Um der deutschen Rechtsgrundlage gerecht zu werden, wurde von einer Zugangsverpflichtung – bei der die großen Akteure verpflichtet werden, Dienstanbietern ihre Netze zur Verfügung zu stellen – abgesehen. Stattdessen sollen alle Anbieter diskriminierungsfrei über Roaming und Infrastruktursharing, also das Teilen der Netzinfrastruktur, verhandeln können, wobei die BnetzA als Schiedsrichter fungiert. Das soll Investitionen anregen. Wenn die BNetzA wirklich auf das Einhalten der Versorgungsauflage achtet, kann dieser Kompromiss funktionieren.

Laut Plan würde circa 15 Prozent der Fläche des Landes, wo zwei Prozent aller Haushalte leben, unversorgt bleiben, sprich die Funklöcher bleiben vorerst bestehen. Dieser Umstand wurde sofort kritisiert. Sicherlich ist die Nichtversorgung einiger ländlicher Gebiete beim Mobilfunk noch problematischer als bei Glasfaser. Tatsache ist aber, dass es sehr teuer ist, in diesen Gebieten zu bauen. Außerdem rechnet sich eine Duplizierung der Infrastruktur dort nicht. Daher soll dies nicht die Priorität sein.

Die BNetzA versichert, dass Frequenzen für den Ausbau in dünnbesiedelten Gebieten in einer zweiten Phase freigegeben werden. Welche Frequenzen das sind und wie sie vergeben werden, wird in den nächsten Monaten sicherlich Gegenstand von intensiven Verhandlungen sein. Es braucht ein gut designtes Vergabeverfahren. Es gibt nämlich unterschiedliche Modelle, um den Ausbau in gut definierten „weißen Flecken“ kostengünstig zu realisieren. So haben sich beispielsweise umgekehrte Subventionsauktionen oder Auktionen mit unterschiedlichen Ausbauverpflichtungen bereits in Schweden und Dänemark bewährt. Gleichzeitig sollten die Auktionen so gestaltet werden, dass sie auch Anreize für lokale Anbieter schaffen, Netzzugang zu gewähren. Denkbar wären Infrastruktursharing-Modelle mit regional aufgeteilten Investitionen und gegenseitigen Zugangsverpflichtungen. Der Staat könnte in dieser Phase das Ziel der Einnahmemaximierung zurückstellen, um Investitionsanreize zu setzen.

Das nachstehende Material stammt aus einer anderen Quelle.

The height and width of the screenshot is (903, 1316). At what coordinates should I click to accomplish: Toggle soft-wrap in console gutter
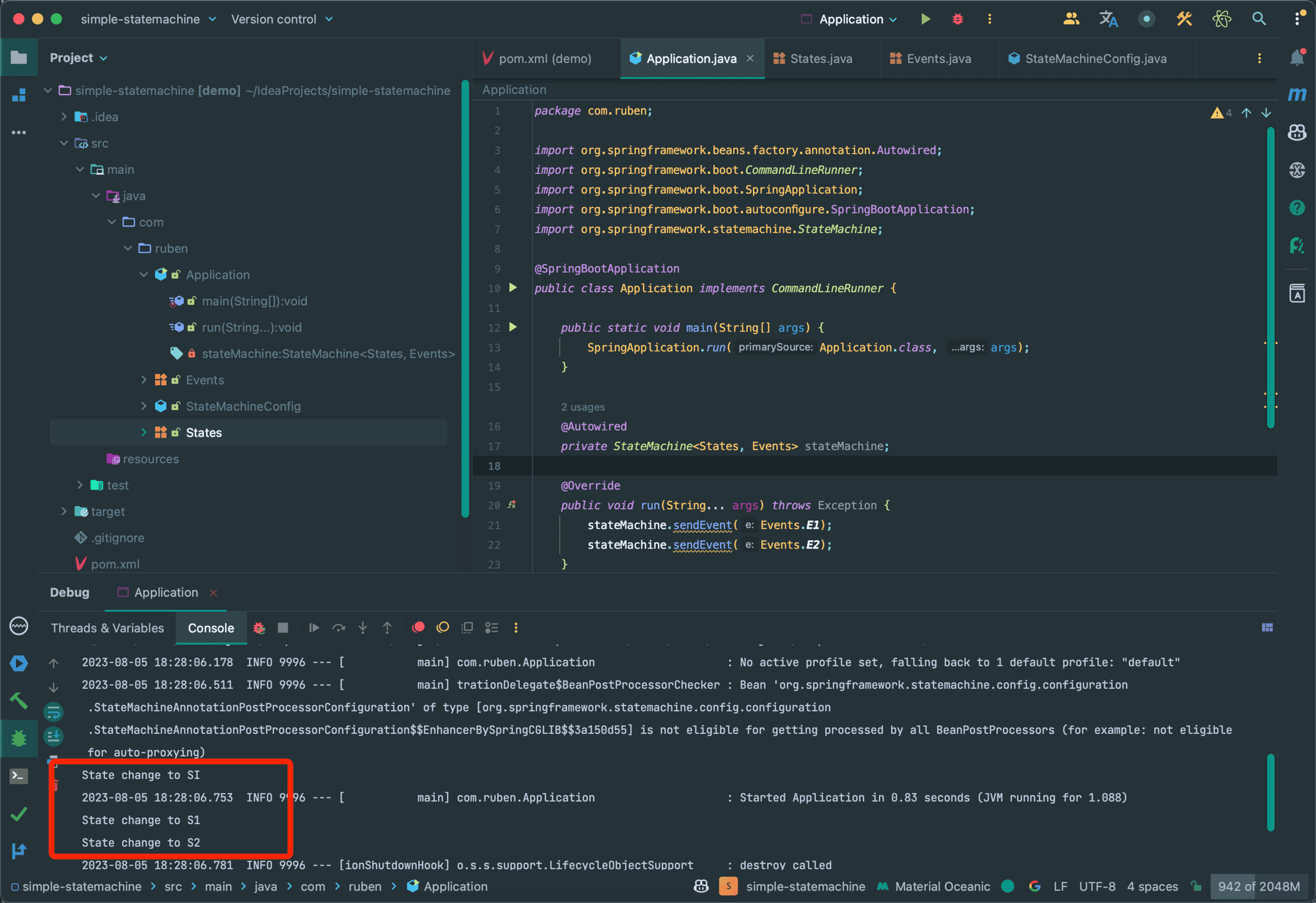[x=54, y=711]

So weit wie möglich sollte die gigabitfähige Infrastruktur der Zukunft, sei es 5G oder Glasfaser, durch private Investoren gebaut werden. Der Staat muss versuchen, die besten Rahmenbedingungen dafür zu schaffen. Aber einige Zielkonflikte werden bleiben. Auch wenn es für die Politik schwer zu schlucken ist: Extrem teure, flächendeckende Investitionen – in der Höhe von Hunderten von Milliarden Euro – und extrem niedrige Preise sind sehr schwer zu vereinbaren. Auf den Mobilfunkmärkten muss das Wettbewerb erhalten bleiben. Um gleichzeitig Investitionssicherheit zu schaffen, scheint der Plan der BNetzA ein vernünftiger Kompromiss darzustellen. Mal sehen, wie (und vor allem wie schnell) er mit Leben gefüllt wird.

Dieser Beitrag ist am 3. Oktober 2018 bei Spiegel Online erschienen und auch als DIW Wochenbericht-Kommentar (pdf) erhältlich.